PPCThe Growing Importance of Search Networks and Partnerships

The Growing Importance of Search Networks and Partnerships

Understand traffic sources and how the search engines are set up. Out-optimize your competition. Maximize your accounts.

Ever “Googled” something on Yahoo? I’ve been in lots of conversations where someone describes their search experience as “Googling.” This is part of the reason Google’s brand name has become as powerful as it is today.

However, and you might need to sit down for this, not all searches occur on Google, or Yahoo, or Bing. So where do these searches happen, and why should you, the search marketer, care?

These other sites are described as the Search Network. These sites have traffic they are looking to monetize, but they aren’t interested in the upkeep and technology required to build their own search engine. These sites partner with an established search engine to power their results. The most common example is AOL leveraging Google to power their search results.

AOL Enhanced by Google

The search engines share a portion of the revenue generated from the click with those websites that generated the search. It’s a good partnership from a revenue generation standpoint; however, the impact to your search marketing campaigns can be significant.

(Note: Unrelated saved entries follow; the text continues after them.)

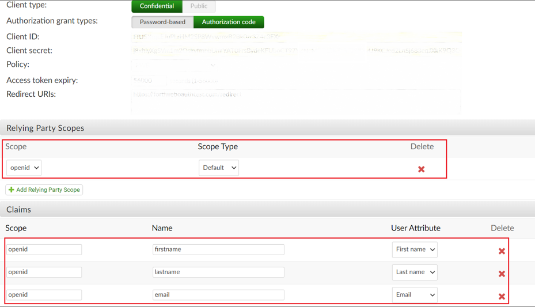Click the email claim Name field
This screenshot has height=307, width=535.
[x=218, y=294]
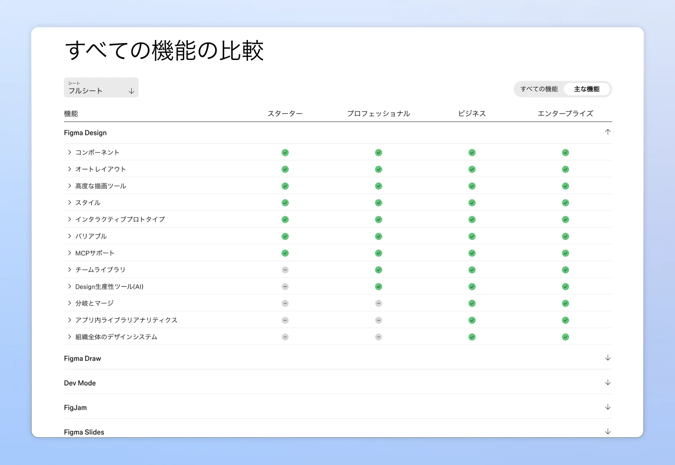Switch to the すべての機能 view
The width and height of the screenshot is (675, 465).
click(x=539, y=89)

As the web gets more fragmented with social media, mobile, and applications, the reliance on search networks and partnerships gets more important. A look at some of our campaigns demonstrated search partners growing from 40 percent less than Google search traffic in Q208 to 62 percent greater than traffic directly from Google in Q210. This is occurring while Google’s search market share continues to grow relative to its competitors.

Quarterly Impressions - Search Only

As you set up your campaigns, remember that these sites help get you additional reach and traffic, but are also earning additional revenue for the search engines. Many times these two goals don’t work in partnership with one another.

Here are the key items to consider when determining your traffic distribution settings.

Understand What’s Available

The basics in targeting your campaigns are controlled by the search engines. The basics of these options are listed below. You can only work with what you’re given.

Campaign Targeting Options

Results are Very Different

In some engines, our clients saw a 10-times improvement in click-through rate (CTR) on the search engines direct website versus the search network, while CPAs were comparable. Some of our other clients saw two-times higher CPAs on the network sites, but much higher CTRs. This is why it’s critical that you measure your results and understand how your accounts are performing at a granular level.

Budget and Goals Should Drive Distribution

Think of the network as a way to drive incremental traffic, or help in maximizing your budget. Understand your goals, and the relationships that these search networks have on your performance.

Many accounts are able to endure a higher CPA due to the overall portfolio view of results, and are grateful for the incremental traffic. Other accounts are budget constrained, and this is another way to control budget similar to pausing keywords, or changing bids.

When trying to maximize your accounts, it may feel like you’ve looked under every rock. But understanding the traffic sources, and how the engines are set up, can be yet another way to out-optimize your competition.

The search ecosystem is always changing. Deals expire and new revenue sharing models emerge. That’s why it isn’t fair to make any blanket statements about the search network for any search engine, and it’s more important to focus on the additional data points you have available to optimize toward.